◆ What the task asks
Would you print all of the records below exactly, without skipping any?

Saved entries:
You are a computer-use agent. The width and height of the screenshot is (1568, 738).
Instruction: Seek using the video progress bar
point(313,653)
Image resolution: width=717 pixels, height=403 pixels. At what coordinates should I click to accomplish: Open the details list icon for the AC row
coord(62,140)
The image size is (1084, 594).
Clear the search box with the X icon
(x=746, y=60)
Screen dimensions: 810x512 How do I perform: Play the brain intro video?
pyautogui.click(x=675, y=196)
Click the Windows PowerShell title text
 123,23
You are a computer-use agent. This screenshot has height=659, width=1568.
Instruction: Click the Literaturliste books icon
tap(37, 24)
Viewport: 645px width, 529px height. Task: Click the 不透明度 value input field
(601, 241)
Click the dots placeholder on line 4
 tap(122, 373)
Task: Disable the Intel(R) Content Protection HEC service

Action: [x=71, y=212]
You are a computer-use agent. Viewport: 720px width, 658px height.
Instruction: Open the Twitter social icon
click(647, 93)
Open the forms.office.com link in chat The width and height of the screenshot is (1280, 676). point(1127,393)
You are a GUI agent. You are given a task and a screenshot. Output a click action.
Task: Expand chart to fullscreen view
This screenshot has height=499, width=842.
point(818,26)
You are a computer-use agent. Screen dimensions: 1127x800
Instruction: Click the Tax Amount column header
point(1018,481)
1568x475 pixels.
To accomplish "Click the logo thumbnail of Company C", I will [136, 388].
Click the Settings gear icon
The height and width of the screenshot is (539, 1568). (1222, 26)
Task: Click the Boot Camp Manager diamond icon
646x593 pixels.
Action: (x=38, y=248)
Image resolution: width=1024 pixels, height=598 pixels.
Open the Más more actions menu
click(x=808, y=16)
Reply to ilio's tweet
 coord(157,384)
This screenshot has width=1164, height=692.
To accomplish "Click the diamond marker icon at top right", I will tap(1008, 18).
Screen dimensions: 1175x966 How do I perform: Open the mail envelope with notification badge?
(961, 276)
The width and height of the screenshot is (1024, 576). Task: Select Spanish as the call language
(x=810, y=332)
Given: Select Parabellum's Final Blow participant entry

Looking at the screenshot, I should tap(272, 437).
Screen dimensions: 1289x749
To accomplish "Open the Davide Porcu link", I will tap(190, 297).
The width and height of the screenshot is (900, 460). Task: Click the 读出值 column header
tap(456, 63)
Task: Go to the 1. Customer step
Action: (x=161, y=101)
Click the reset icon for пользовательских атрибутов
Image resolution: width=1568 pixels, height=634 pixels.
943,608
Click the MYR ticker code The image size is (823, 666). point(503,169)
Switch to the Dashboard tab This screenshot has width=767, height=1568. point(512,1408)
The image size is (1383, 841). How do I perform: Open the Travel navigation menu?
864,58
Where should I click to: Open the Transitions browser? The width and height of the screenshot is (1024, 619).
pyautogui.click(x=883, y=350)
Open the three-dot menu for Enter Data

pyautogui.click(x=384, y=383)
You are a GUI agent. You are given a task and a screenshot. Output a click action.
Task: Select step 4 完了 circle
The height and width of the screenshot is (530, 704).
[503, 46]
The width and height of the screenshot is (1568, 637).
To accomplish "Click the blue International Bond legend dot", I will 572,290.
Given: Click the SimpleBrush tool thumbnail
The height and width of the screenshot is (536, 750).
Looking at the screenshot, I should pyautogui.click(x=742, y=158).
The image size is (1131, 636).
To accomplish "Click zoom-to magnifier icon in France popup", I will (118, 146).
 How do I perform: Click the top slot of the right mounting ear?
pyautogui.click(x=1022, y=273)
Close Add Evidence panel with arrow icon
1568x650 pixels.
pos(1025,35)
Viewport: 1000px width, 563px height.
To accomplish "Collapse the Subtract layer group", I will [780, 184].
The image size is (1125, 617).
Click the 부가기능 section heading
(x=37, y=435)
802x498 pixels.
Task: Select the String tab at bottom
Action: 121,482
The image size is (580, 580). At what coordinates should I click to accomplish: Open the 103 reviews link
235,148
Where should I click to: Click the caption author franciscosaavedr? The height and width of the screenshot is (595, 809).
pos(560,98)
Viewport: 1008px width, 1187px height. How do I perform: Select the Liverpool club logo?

◆ Exercise answer
You are a computer-use agent. The width and height of the screenshot is (1568, 738).
Instruction: Seek using the video progress bar
point(313,653)
Image resolution: width=717 pixels, height=403 pixels. At what coordinates should I click to accomplish: Open the details list icon for the AC row
coord(62,140)
The image size is (1084, 594).
Clear the search box with the X icon
(x=746, y=60)
Screen dimensions: 810x512 How do I perform: Play the brain intro video?
pyautogui.click(x=675, y=196)
Click the Windows PowerShell title text
 123,23
You are a computer-use agent. This screenshot has height=659, width=1568.
Instruction: Click the Literaturliste books icon
tap(37, 24)
Viewport: 645px width, 529px height. Task: Click the 不透明度 value input field
(601, 241)
Click the dots placeholder on line 4
 tap(122, 373)
Task: Disable the Intel(R) Content Protection HEC service

Action: [x=71, y=212]
You are a computer-use agent. Viewport: 720px width, 658px height.
Instruction: Open the Twitter social icon
click(647, 93)
Open the forms.office.com link in chat The width and height of the screenshot is (1280, 676). point(1127,393)
You are a GUI agent. You are given a task and a screenshot. Output a click action.
Task: Expand chart to fullscreen view
This screenshot has height=499, width=842.
point(818,26)
You are a computer-use agent. Screen dimensions: 1127x800
Instruction: Click the Tax Amount column header
point(1018,481)
1568x475 pixels.
To accomplish "Click the logo thumbnail of Company C", I will [136, 388].
Click the Settings gear icon
The height and width of the screenshot is (539, 1568). (1222, 26)
Task: Click the Boot Camp Manager diamond icon
646x593 pixels.
Action: (x=38, y=248)
Image resolution: width=1024 pixels, height=598 pixels.
Open the Más more actions menu
click(x=808, y=16)
Reply to ilio's tweet
 coord(157,384)
This screenshot has width=1164, height=692.
To accomplish "Click the diamond marker icon at top right", I will tap(1008, 18).
Screen dimensions: 1175x966 How do I perform: Open the mail envelope with notification badge?
(961, 276)
The width and height of the screenshot is (1024, 576). Task: Select Spanish as the call language
(x=810, y=332)
Given: Select Parabellum's Final Blow participant entry

Looking at the screenshot, I should tap(272, 437).
Screen dimensions: 1289x749
To accomplish "Open the Davide Porcu link", I will tap(190, 297).
The width and height of the screenshot is (900, 460). Task: Click the 读出值 column header
tap(456, 63)
Task: Go to the 1. Customer step
Action: (x=161, y=101)
Click the reset icon for пользовательских атрибутов
Image resolution: width=1568 pixels, height=634 pixels.
943,608
Click the MYR ticker code The image size is (823, 666). point(503,169)
Switch to the Dashboard tab This screenshot has width=767, height=1568. point(512,1408)
The image size is (1383, 841). How do I perform: Open the Travel navigation menu?
864,58
Where should I click to: Open the Transitions browser? The width and height of the screenshot is (1024, 619).
pyautogui.click(x=883, y=350)
Open the three-dot menu for Enter Data

pyautogui.click(x=384, y=383)
You are a GUI agent. You are given a task and a screenshot. Output a click action.
Task: Select step 4 完了 circle
The height and width of the screenshot is (530, 704).
[503, 46]
The width and height of the screenshot is (1568, 637).
To accomplish "Click the blue International Bond legend dot", I will 572,290.
Given: Click the SimpleBrush tool thumbnail
The height and width of the screenshot is (536, 750).
Looking at the screenshot, I should pyautogui.click(x=742, y=158).
The image size is (1131, 636).
To accomplish "Click zoom-to magnifier icon in France popup", I will (118, 146).
 How do I perform: Click the top slot of the right mounting ear?
pyautogui.click(x=1022, y=273)
Close Add Evidence panel with arrow icon
1568x650 pixels.
pos(1025,35)
Viewport: 1000px width, 563px height.
To accomplish "Collapse the Subtract layer group", I will [780, 184].
The image size is (1125, 617).
Click the 부가기능 section heading
(x=37, y=435)
802x498 pixels.
Task: Select the String tab at bottom
Action: 121,482
The image size is (580, 580). At what coordinates should I click to accomplish: Open the 103 reviews link
235,148
Where should I click to: Click the caption author franciscosaavedr? The height and width of the screenshot is (595, 809).
pos(560,98)
Viewport: 1008px width, 1187px height. How do I perform: Select the Liverpool club logo?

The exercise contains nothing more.